Письма заветные, свято хранимые, Снова хотел прочитать я украдкою, Образы милые, в прошлом любимые, Вызвать из бледных страниц грезой сладкою…;
Листья душистые, нежно-зеленые, Шепчутся между собой, как влюбленные, В шелесте тихом мне слышны невнятные Сказки, пытливому сердцу понятные…;
Поле широкое, снегом покрытое, Лес, разукрашенный блестками инея. Вспомнил признание первое, нежное, Горькой разлуки картины печальные… (почти по Тургеневу);
Ночью осеннею, ночью ненастною Прочь улетает тревога унылая, Если мне светят из мрака глубокого Глазки твои, моя девушка милая…;
С кротким сиянием света вечернего Сходит порою отрада невнятная В сердце усталое, жизнью разбитое, Только ему одному и понятная…

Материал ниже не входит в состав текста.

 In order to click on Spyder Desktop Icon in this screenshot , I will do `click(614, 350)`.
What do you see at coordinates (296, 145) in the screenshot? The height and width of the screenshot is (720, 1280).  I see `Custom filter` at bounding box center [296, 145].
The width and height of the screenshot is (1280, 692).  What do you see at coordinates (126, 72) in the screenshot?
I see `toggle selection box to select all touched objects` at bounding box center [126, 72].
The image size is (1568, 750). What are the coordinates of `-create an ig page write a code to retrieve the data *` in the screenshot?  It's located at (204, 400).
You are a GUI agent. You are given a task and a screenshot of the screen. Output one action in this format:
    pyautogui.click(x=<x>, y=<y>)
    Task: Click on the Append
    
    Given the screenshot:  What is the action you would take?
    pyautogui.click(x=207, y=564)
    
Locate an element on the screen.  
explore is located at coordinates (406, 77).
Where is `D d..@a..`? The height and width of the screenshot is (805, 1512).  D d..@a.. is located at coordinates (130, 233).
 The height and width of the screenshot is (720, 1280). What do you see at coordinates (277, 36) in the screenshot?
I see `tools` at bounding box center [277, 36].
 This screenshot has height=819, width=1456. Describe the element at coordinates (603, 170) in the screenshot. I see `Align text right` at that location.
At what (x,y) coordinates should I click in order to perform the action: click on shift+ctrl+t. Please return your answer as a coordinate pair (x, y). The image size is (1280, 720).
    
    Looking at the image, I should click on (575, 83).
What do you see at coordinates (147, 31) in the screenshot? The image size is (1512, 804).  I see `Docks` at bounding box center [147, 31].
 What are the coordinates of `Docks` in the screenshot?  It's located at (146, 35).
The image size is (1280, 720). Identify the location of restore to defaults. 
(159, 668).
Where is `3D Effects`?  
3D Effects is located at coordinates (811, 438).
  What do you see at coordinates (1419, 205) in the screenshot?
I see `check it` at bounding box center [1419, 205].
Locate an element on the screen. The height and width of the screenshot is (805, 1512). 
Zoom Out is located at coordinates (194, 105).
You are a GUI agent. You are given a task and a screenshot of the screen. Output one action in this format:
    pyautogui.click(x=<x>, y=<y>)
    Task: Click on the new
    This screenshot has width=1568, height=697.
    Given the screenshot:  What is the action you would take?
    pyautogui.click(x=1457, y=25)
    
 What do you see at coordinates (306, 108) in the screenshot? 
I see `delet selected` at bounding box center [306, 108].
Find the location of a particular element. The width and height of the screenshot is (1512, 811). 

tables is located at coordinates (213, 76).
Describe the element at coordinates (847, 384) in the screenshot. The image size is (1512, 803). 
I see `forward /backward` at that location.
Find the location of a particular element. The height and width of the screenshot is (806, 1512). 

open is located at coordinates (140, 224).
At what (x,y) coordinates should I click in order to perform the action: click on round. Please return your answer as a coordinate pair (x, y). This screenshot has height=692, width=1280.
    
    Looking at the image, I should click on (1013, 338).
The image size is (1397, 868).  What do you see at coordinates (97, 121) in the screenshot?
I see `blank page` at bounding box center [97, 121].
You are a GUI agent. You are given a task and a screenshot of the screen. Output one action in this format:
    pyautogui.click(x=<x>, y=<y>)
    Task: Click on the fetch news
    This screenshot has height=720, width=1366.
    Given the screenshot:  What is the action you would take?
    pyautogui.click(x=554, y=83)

Стихотворений такого размера и стиля только в ранних сборниках Коринфского больше десятка. Но намного ли отличаются от них стихотворения Бальмонта — поэта уже новой выучки?
Гавань спокойная. Гул умирающий. Звон колокольный, с небес долетающий. Ангелов мирных невнятное пение. Радость прозрачная. Сладость забвения («Тишина»; стихотворение без единого глагола);
Лунным лучом и любовью слиянные, Бледные, страстные, нежные, странные, Оба мы замерли, счастием скованы, Сладостным, радостным сном зачарованы… («Только любовь»);
Где-то на острове Вилиэ-Льявола Души есть, лишь пред собою преступные, Богом забытые, но недоступные Обетованиям лживого дьявола… Жизнь разлюбившие, сердцем уставшие, Что же самим вы себе прекословите?.. («Будем как солнце»: интонации тех же лермонтовских «Туч»).
Ср. у Ратгауза (1895):
Ночь серебристая. Сад засыпающий Веет струею в лицо ароматною. Томные отзвуки песни рыдающей Грудь наполняют тоской непонятною…
Ср. у Вяч. Иванова: напряженность гораздо сильнее, но соотношение между пейзажем и душою — то же, хотя финальный образ эффектно сводит их воедино:
Лебеди белые кличут и плещутся. Пруд — как могила, а запад — в пыланиях… Дрожью предсмертною листья трепещутся, — Сердце в последних сгорает желаниях… За мимолетно-отсветными бликами С жалобой рея пронзенно-унылою, В лад я пою с их вечерними кликами — Лебедь седой над осенней могилою…
Эту подборку можно было бы продолжить, но думается, что из нее уже видно: тип просветленного стихотворения о природе, душе, вечности и тайне настолько устоялся в поэзии рубежа ХІХ — ХХ веков, что разница между Ап. Коринфским и Бальмонтом оказывается почти неощутима. Видно и то, что стихотворения все больше становятся безглагольно-нанизывающими, композиционно аморфными, превращаются в лирическое топтание на одном месте. Современники ощущали это очень отчетливо. К. Чуковский в одной из статей книги «От Чехова до наших дней»[70] цитирует стихотворение Вл. Ленского (Абрамовича):
и Чуковский продолжает: «Это стихотворение еще не кончено, но я не могу утерпеть, чтобы не признаться: я переписал его от конца к началу. В нем можно делать и другие перемещения: можно, например, переставить все эпитеты, и эффект получится тот же». Чуковский не лицемерит: в подлиннике у стихотворения есть еще одна строфа, но и она может быть переписана задом наперед таким же образом. (Она вынесена в эпиграф к этой главе.) «Можно переставить стихи в любом порядке» — это обычная форма упрека в бессвязности: Блок попрекал этим С. Соловьева, а Минаев — Фета (тоже переписывая его стихи от конца к началу). В большинстве случаев это — преувеличение, здесь — нет.
Это означает конец: лермонтовский размер, 4-ст. дактиль с дактилическими окончаниями, умирает своей смертью от внутреннего застоя — оттого, что он не нашел возможности развить несколько взаимодействующих и взаимооттеняющих семантических окрасок, обрекся на самоповторение и исчерпал себя.